Tomás Arrieta: «Se tiene que abordar una reforma que refuerce nuestra negociación colectiva»

Tomás Arrieta. / M. BARTOLOMÉ
Tomás Arrieta. / M. BARTOLOMÉ

El presidente del CRL, Tomás Arrieta, ve necesario que se clarifiquen las reglas de estructura de los convenios

P. A. SAN SEBASTIÁN.

El presidente del CRL, Tomás Arrieta, señala que más allá de la ultraactividad y la prevalencia de los convenios sectoriales sobre los de empresa, puntos que son muy relevantes, echaba de menos en esta 'contrarreforma laboral' alguna decisión tendente a clarificar las reglas de estructura de la negociación colectiva, ya que apunta que el Estatuto de los Trabajadores sigue generando algunas dudas respecto del ámbito autonómico a la hora de reordenar la negociación colectiva. Se refiere al Acuerdo Interprofesional que se firmó en Euskadi en enero de 2017 y que tenía por objetivo blindar la negociación de los convenios en la CAV frente a los estatales. Un acuerdo que ha sido puesto posteriormente en entredicho por algunas sentencias judiciales, como en el caso del convenio de colectividades.

Arrieta incide en que tanto la anunciada reforma como las eventuales que se vayan a producir en el futuro deberían abordar este punto, clarificar y poner de forma explícita el alcance de los acuerdos interprofesionales. Señala que con la ley actual hay espacio para el Acuerdo Interprofesional pero la regulación no es lo suficientemente clara, y se deberían despejar esas dudas en el campo de la ordenación de los convenios. Un aspecto fundamental para saber si dicha herramienta puede servir para evitar la estatalización de los acuerdos, subraya.

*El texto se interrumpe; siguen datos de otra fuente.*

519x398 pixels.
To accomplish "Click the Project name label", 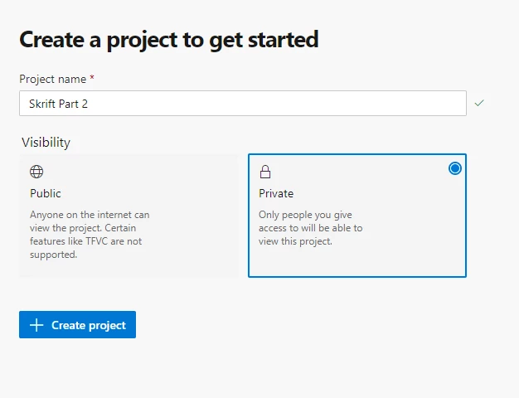I will [52, 79].
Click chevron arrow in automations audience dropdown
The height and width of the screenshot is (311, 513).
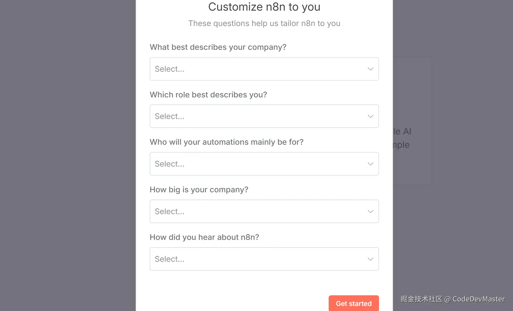pos(370,164)
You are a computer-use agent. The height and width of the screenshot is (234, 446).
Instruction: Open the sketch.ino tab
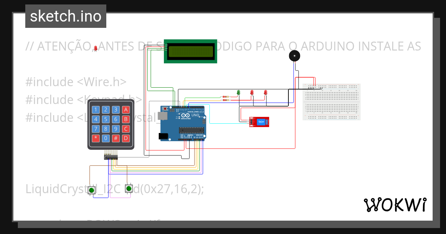point(65,16)
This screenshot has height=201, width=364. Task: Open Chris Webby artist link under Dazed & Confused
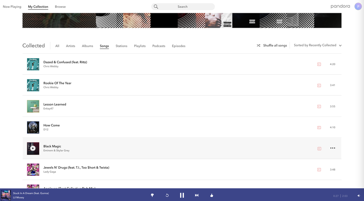pos(51,67)
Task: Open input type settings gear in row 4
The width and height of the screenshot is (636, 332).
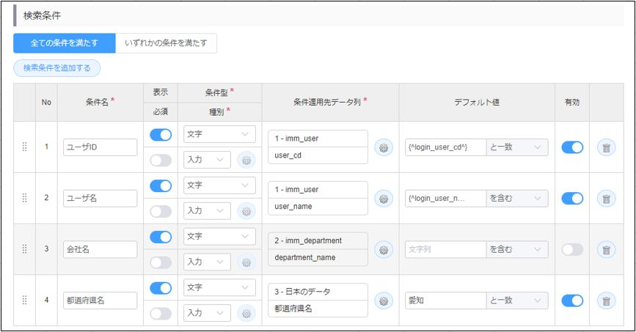Action: (246, 314)
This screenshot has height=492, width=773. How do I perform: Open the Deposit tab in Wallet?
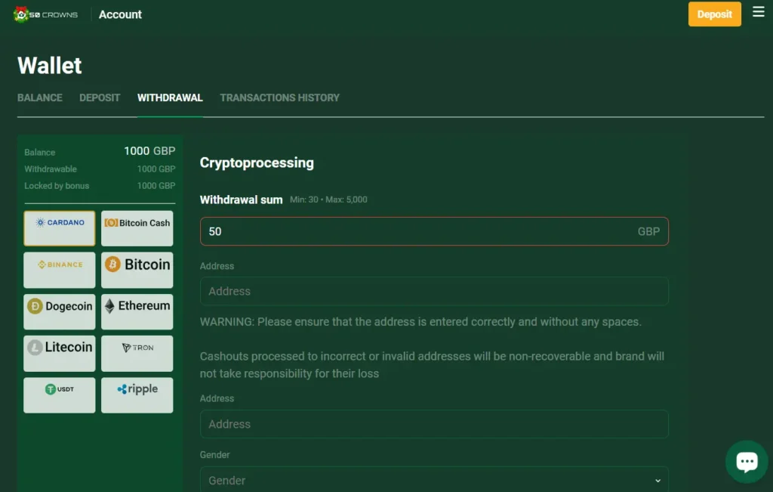click(100, 97)
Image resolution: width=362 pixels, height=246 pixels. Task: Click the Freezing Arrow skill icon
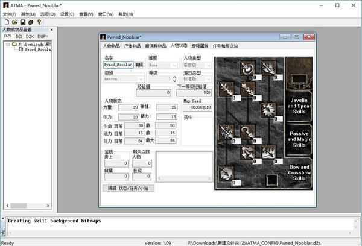click(x=226, y=174)
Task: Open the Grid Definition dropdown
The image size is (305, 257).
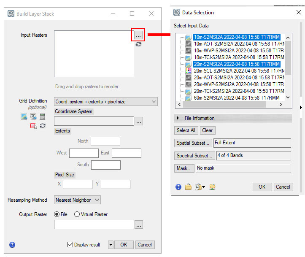Action: [x=106, y=102]
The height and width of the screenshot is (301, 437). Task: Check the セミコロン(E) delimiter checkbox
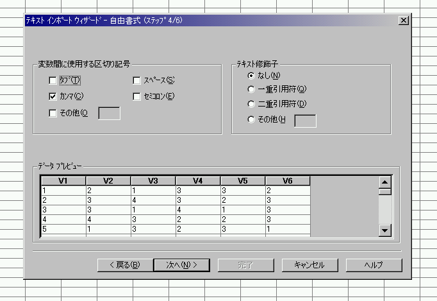coord(137,97)
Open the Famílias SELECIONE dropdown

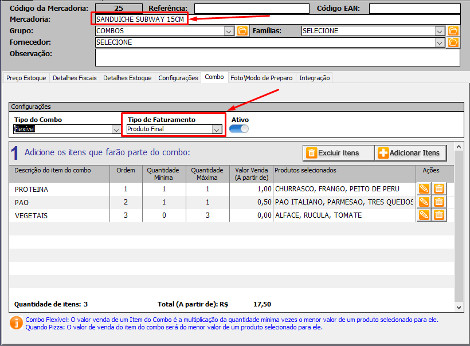coord(440,31)
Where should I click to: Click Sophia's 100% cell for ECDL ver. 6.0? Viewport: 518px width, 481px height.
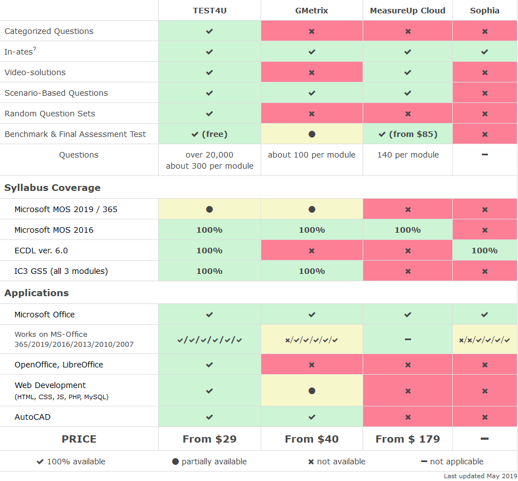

Una vez más, el presidente del CRL aboga por «consolidar un espacio propio de negociación colectiva, reforzado y jurídicamente garantizado para hacer nuestra negociación colectiva. Esto es básico», insiste. «Necesitamos un marco seguro para pactar nuestros convenios y garantizar su efectividad».

Respecto a los dos puntos que están en estos momentos en el debate, apunta en relación a la ultraactividad que es fundamental para dar estabilidad a los convenios, aunque afirma que tienen que tener también un marco flexible y adaptable. Es decir, en su opinión, se tiene que garantizar la estabilidad pero introduciendo mecanismos de renegociación que puedan ir adaptando contenidos del convenio.

Además, apunta que no se debería dejar caer en saco roto lo dicho por los tribunales, esto es, que una vez vencido un convenio no decaen los derechos de los trabajadores que estaban bajo su paraguas, tal y como recogió una sentencia del Supremo de diciembre de 2014. «Habría que trasladarlo a la ley para que no decaigan esos derechos, de forma que sea la propia legislación laboral quien los garantice, ya que de esta manera se evitarían las incertidumbres y también la diferencia de trato que se da entre trabajadores antiguos y nuevos, sobre todo en un proceso intenso de creación de empleo como el actual».

Respecto a la prevalencia de los convenios sectoriales sobre los de empresa, considera que se trata de un aspecto con «una notable carga simbólica». Con todo, apunta que hay otros mecanismos que permiten modificar a la baja en las empresas las condiciones del acuerdo sectorial si hay unas condiciones que los justifiquen, como el artículo 82.3 del Estatuto de los Trabajadores. «Una herramienta que permite a las compañías adaptarse a las condiciones cambiantes», apunta, «por lo que no veo que el papel de la preeminencia de los convenios de empresa, que está regulado en el artículo 84.2, sea imprescindible».

Arrieta entiende que la modificación de estos aspectos sí supondría un arreón a la negociación sectorial, que ha mejorado de forma sustancial en el último año. «Reforzar el espacio sectorial es clave para muchas empresas que no tienen negociación colectiva». Pero el presidente del CRL vuelve al inicio de la conversación e insiste en que el camino pasa, sobre todo, por recuperar espacios frente a los convenios estatales.

Para Tomás Arrieta, es necesario abordar alguna reforma laboral con el objetivo, precisamente, de reforzar nuestra negociación colectiva. «Y el tiempo que se pierda en abordarlo es tiempo perdido», remarca.